**LISTED ENTRIES**.

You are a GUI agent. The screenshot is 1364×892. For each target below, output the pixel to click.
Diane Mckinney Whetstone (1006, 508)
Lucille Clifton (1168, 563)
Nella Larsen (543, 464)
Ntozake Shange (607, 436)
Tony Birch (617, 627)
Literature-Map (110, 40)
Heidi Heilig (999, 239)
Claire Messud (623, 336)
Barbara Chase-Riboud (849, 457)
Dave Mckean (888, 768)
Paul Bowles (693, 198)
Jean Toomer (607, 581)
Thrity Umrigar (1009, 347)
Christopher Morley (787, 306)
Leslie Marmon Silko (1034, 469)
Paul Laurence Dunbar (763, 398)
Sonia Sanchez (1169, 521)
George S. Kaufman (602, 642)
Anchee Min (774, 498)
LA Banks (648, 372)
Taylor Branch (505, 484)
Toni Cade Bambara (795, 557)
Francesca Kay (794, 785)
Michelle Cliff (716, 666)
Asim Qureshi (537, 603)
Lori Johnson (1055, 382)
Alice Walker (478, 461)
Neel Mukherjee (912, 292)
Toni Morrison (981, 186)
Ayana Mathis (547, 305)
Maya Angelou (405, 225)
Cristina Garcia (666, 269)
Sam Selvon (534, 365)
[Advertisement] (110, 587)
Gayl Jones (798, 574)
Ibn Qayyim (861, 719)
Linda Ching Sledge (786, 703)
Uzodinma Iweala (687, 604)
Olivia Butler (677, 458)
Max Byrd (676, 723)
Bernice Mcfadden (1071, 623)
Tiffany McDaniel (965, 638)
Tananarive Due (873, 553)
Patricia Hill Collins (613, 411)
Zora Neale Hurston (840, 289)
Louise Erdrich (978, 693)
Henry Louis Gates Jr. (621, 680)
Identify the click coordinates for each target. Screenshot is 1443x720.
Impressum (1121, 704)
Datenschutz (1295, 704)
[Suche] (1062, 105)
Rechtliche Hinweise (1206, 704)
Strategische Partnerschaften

**EXERCISE**. Arrange every row above as a Markdown table with two columns, Line No. and Row Text, numbering the rows in order and leaving out any blank lines.

**RESULT**.
| Line No. | Row Text |
|---|---|
| 1 | You are a GUI agent. The screenshot is 1364×892. For each target below, output the pixel to click. |
| 2 | Diane Mckinney Whetstone (1006, 508) |
| 3 | Lucille Clifton (1168, 563) |
| 4 | Nella Larsen (543, 464) |
| 5 | Ntozake Shange (607, 436) |
| 6 | Tony Birch (617, 627) |
| 7 | Literature-Map (110, 40) |
| 8 | Heidi Heilig (999, 239) |
| 9 | Claire Messud (623, 336) |
| 10 | Barbara Chase-Riboud (849, 457) |
| 11 | Dave Mckean (888, 768) |
| 12 | Paul Bowles (693, 198) |
| 13 | Jean Toomer (607, 581) |
| 14 | Thrity Umrigar (1009, 347) |
| 15 | Christopher Morley (787, 306) |
| 16 | Leslie Marmon Silko (1034, 469) |
| 17 | Paul Laurence Dunbar (763, 398) |
| 18 | Sonia Sanchez (1169, 521) |
| 19 | George S. Kaufman (602, 642) |
| 20 | Anchee Min (774, 498) |
| 21 | LA Banks (648, 372) |
| 22 | Taylor Branch (505, 484) |
| 23 | Toni Cade Bambara (795, 557) |
| 24 | Francesca Kay (794, 785) |
| 25 | Michelle Cliff (716, 666) |
| 26 | Asim Qureshi (537, 603) |
| 27 | Lori Johnson (1055, 382) |
| 28 | Alice Walker (478, 461) |
| 29 | Neel Mukherjee (912, 292) |
| 30 | Toni Morrison (981, 186) |
| 31 | Ayana Mathis (547, 305) |
| 32 | Maya Angelou (405, 225) |
| 33 | Cristina Garcia (666, 269) |
| 34 | Sam Selvon (534, 365) |
| 35 | [Advertisement] (110, 587) |
| 36 | Gayl Jones (798, 574) |
| 37 | Ibn Qayyim (861, 719) |
| 38 | Linda Ching Sledge (786, 703) |
| 39 | Uzodinma Iweala (687, 604) |
| 40 | Olivia Butler (677, 458) |
| 41 | Max Byrd (676, 723) |
| 42 | Bernice Mcfadden (1071, 623) |
| 43 | Tiffany McDaniel (965, 638) |
| 44 | Tananarive Due (873, 553) |
| 45 | Patricia Hill Collins (613, 411) |
| 46 | Zora Neale Hurston (840, 289) |
| 47 | Louise Erdrich (978, 693) |
| 48 | Henry Louis Gates Jr. (621, 680) |
| 49 | Identify the click coordinates for each target. Screenshot is 1443x720. |
| 50 | Impressum (1121, 704) |
| 51 | Datenschutz (1295, 704) |
| 52 | [Suche] (1062, 105) |
| 53 | Rechtliche Hinweise (1206, 704) |
| 54 | Strategische Partnerschaften |